(Saved entries)
=== Begin Enclosure ===
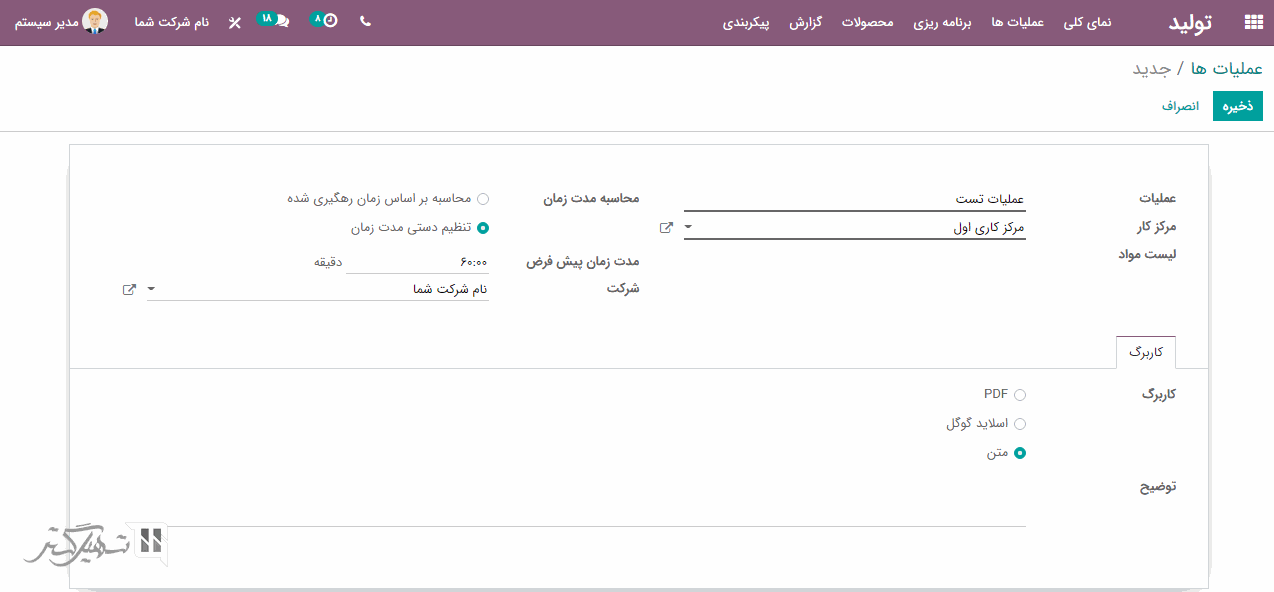Click the system admin user avatar
Image resolution: width=1274 pixels, height=592 pixels.
(x=95, y=21)
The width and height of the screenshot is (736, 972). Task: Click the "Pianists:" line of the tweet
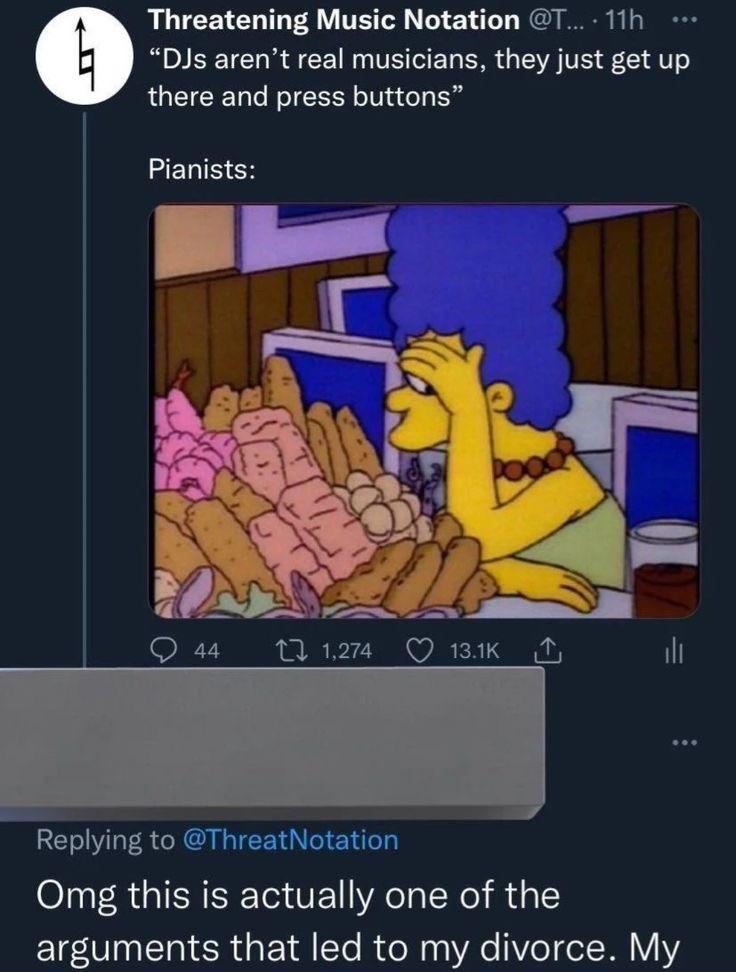tap(201, 168)
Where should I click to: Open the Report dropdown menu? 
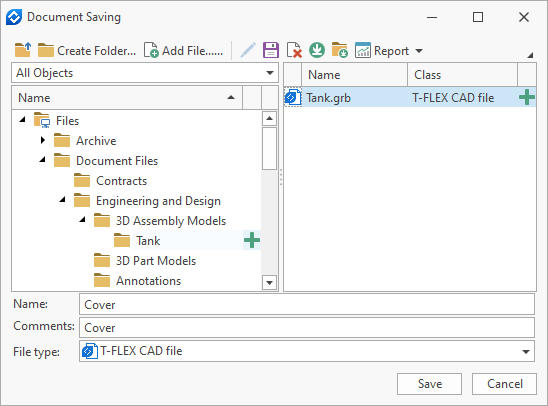pyautogui.click(x=389, y=51)
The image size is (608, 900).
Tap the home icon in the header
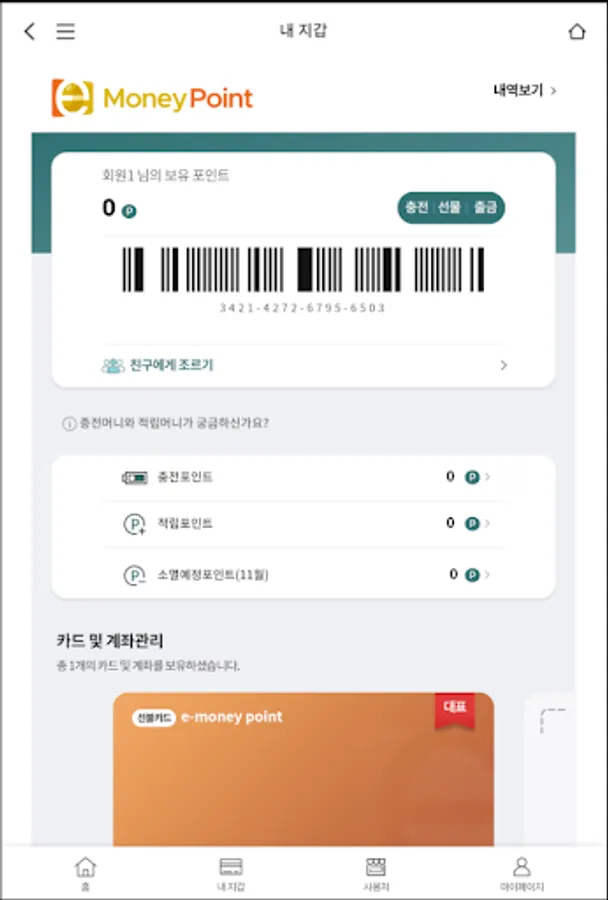pyautogui.click(x=577, y=31)
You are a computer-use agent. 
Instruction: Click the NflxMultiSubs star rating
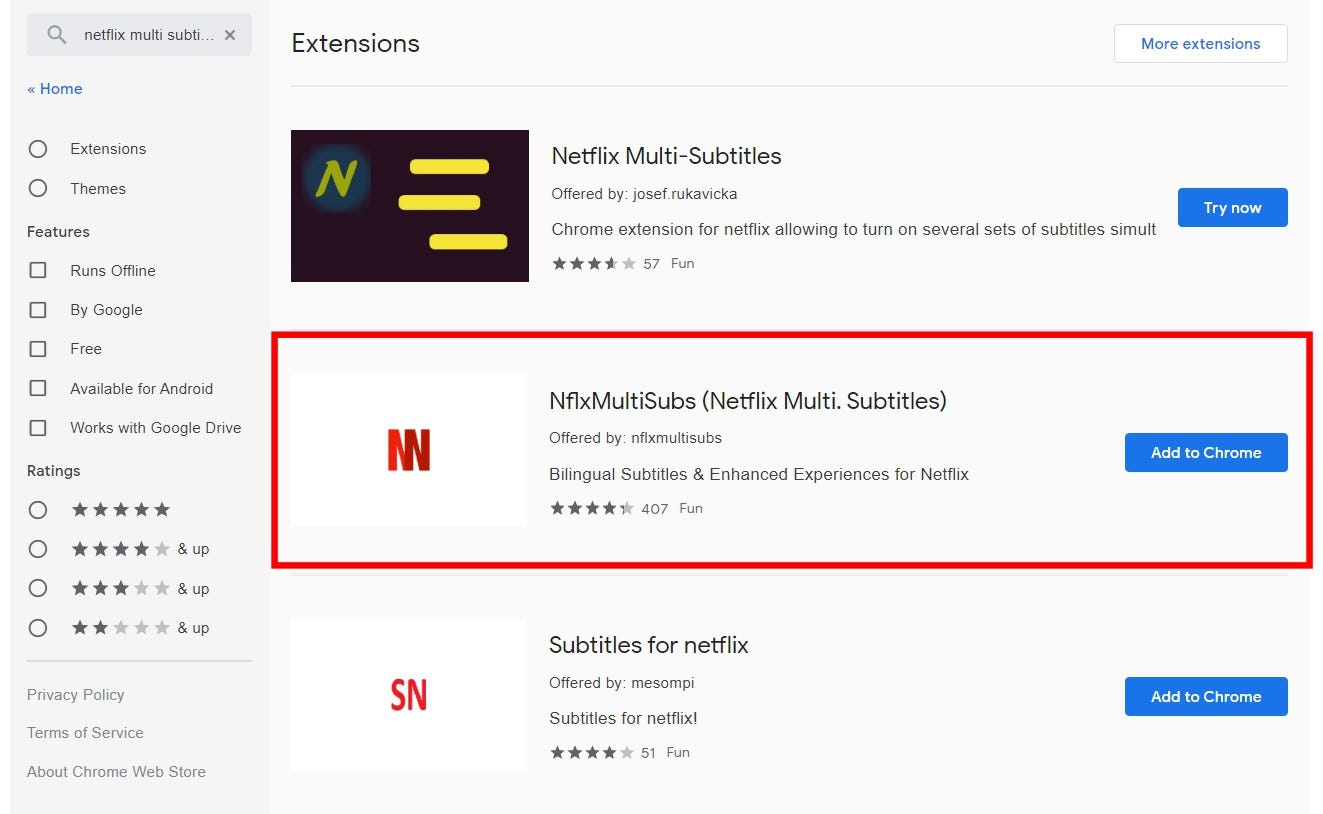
=== End Enclosure ===
◆ WORK ORDER ◆
Start with the line above containing "The width and" and end with the line containing "The image size is (608, 900).". Set down that stretch exactly, without any pictures.

◆ WRITTEN ANSWER ◆
The width and height of the screenshot is (736, 972). Task: Click the "Pianists:" line of the tweet
tap(201, 168)
Where should I click to: Open the Report dropdown menu? 
pyautogui.click(x=389, y=51)
The image size is (608, 900).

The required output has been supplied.